Esplosioni al Campovolo: gli artificieri fanno brillare le bombe di guerra

31/8/2018 – Ieri mattina alle 11,27 gli artificieri del Genio Pontieri di Piacenza hanno fatto brillare i due ordigni bellici del 1944 scoperti durante i lavori dell’arena grandi eventi al Campovolo. Le esplosioni sono avvenute sul posto, con tutte le misure di sicurezza del caso, dopo un vertice straordinario presieduto dalla Prefettura con polizia, carabinieri, Municipale, vigili del fuoco, esercito , protezione civile e comune,  in uno degli edifici dell’aeroporto.

La bomba di maggiori dimensioni, circa 100 chilogrammi, rinvenuta alla testata della pista aeroportuale verso Villa Curta, vicino alla scuola di paracadutismo, era di costruzione italiana, priva di spoletta con il suo carico di esplosivo ma in sicuirezza.
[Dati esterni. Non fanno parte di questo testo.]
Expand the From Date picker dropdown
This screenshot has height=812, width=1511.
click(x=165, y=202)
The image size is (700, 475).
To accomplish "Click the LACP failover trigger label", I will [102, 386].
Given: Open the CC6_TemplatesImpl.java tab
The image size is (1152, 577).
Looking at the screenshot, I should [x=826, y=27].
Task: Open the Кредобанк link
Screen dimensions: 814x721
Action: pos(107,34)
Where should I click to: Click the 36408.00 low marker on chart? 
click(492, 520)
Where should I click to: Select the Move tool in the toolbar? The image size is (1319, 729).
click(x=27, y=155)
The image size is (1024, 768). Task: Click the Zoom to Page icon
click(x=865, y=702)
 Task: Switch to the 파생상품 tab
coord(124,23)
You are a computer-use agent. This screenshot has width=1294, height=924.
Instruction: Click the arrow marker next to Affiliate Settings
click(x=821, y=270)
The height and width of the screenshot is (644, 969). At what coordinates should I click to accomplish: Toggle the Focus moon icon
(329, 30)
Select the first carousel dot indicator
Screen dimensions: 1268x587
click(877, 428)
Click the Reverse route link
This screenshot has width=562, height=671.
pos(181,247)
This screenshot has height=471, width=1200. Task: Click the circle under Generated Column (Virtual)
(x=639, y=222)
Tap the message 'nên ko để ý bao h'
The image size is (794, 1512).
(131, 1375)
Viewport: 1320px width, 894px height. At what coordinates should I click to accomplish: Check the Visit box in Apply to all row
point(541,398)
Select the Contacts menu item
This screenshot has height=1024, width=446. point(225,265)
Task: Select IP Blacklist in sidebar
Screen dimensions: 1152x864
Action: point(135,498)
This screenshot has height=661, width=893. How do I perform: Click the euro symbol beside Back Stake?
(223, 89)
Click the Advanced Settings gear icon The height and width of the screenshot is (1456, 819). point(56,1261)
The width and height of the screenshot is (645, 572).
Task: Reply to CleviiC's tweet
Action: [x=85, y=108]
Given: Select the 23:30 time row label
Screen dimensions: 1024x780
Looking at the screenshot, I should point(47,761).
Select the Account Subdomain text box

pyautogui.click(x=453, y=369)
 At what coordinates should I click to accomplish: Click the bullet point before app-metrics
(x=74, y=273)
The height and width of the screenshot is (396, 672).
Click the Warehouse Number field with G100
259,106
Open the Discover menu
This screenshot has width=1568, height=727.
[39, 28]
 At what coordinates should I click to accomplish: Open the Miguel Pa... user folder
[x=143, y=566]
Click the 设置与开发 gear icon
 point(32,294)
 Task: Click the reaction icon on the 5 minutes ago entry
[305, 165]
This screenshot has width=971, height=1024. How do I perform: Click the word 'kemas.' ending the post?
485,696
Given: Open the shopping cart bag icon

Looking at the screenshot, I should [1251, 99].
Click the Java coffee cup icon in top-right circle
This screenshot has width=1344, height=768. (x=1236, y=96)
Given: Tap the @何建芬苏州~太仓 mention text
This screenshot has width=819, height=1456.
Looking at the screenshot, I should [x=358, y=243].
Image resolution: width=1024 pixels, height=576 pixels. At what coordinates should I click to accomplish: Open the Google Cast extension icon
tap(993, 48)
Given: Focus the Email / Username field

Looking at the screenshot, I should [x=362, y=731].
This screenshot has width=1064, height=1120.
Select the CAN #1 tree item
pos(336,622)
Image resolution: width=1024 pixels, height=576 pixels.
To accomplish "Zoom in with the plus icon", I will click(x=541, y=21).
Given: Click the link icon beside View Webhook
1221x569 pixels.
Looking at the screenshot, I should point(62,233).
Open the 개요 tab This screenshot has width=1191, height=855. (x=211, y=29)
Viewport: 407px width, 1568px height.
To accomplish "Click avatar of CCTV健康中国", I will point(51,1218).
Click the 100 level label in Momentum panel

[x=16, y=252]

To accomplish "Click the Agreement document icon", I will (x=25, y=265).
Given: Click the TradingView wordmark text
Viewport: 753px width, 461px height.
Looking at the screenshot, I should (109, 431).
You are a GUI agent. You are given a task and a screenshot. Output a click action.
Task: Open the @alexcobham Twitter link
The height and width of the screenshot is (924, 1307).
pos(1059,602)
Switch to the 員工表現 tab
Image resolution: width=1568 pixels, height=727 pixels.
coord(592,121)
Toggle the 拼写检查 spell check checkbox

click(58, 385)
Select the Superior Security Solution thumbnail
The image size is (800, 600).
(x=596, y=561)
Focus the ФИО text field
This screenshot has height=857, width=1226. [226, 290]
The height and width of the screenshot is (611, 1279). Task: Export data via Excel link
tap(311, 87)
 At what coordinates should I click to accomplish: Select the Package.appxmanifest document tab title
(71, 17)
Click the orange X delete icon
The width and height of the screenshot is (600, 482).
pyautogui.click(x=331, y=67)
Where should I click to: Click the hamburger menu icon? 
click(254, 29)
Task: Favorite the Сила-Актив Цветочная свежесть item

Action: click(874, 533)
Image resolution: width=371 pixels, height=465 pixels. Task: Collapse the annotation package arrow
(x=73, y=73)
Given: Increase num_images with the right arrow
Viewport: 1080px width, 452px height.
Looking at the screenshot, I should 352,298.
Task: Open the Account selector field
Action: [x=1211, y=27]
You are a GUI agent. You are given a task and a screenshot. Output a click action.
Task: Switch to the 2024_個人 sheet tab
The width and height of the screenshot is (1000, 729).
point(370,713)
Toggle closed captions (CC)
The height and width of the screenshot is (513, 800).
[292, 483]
Evidentemente proveniva da un deposito delle Officine Reggiane (all’epoca la principale industria bellica del Paese), e potrebbe essere stata trasportata fuori dalla fabbrica in epoca successiva al 1944.

L’esplosione dell’ordigno da 100 chili alla testata sud est del Campovolo

L’altro ordino, uno spezzone di bomba d’aereo da venti libbre, era pochi centimetri sotto terra nei pressi dell’entrata da via dell’Aeronautica.

Ieri in una nota il coordinamento provinciale di Fratelli d’italia ha sollevato il problema della bonifica del
Campovolo: 2Il 10 aprile 2018 i soci del raggruppamento temporanea d’imprese Coopservice, Nial Nizzoli e consortile campovolo dichiaravano in una nota che “i lavori veri e propri di movimento terra e nuova urbanizzazione dell’area, potranno iniziare solo dopo aver concluso tutte le attività preliminari”. Ci chiediamo quindi sde queste attività preliminari considerassero un’analisi e bonifica approfondita del luogo. I fatti – rileva FdI – fanno presumere che così non sia stato e ci inducono a credere che il rispetto delle tempistiche sita influenzando la qualità dei lavori. Ci auguriamo che non si verifichino nuovi ritrovamenti sia per la sicurezza dei lavoratori sia per tutto l’iter che il brillamento degli ordini ha comportato”.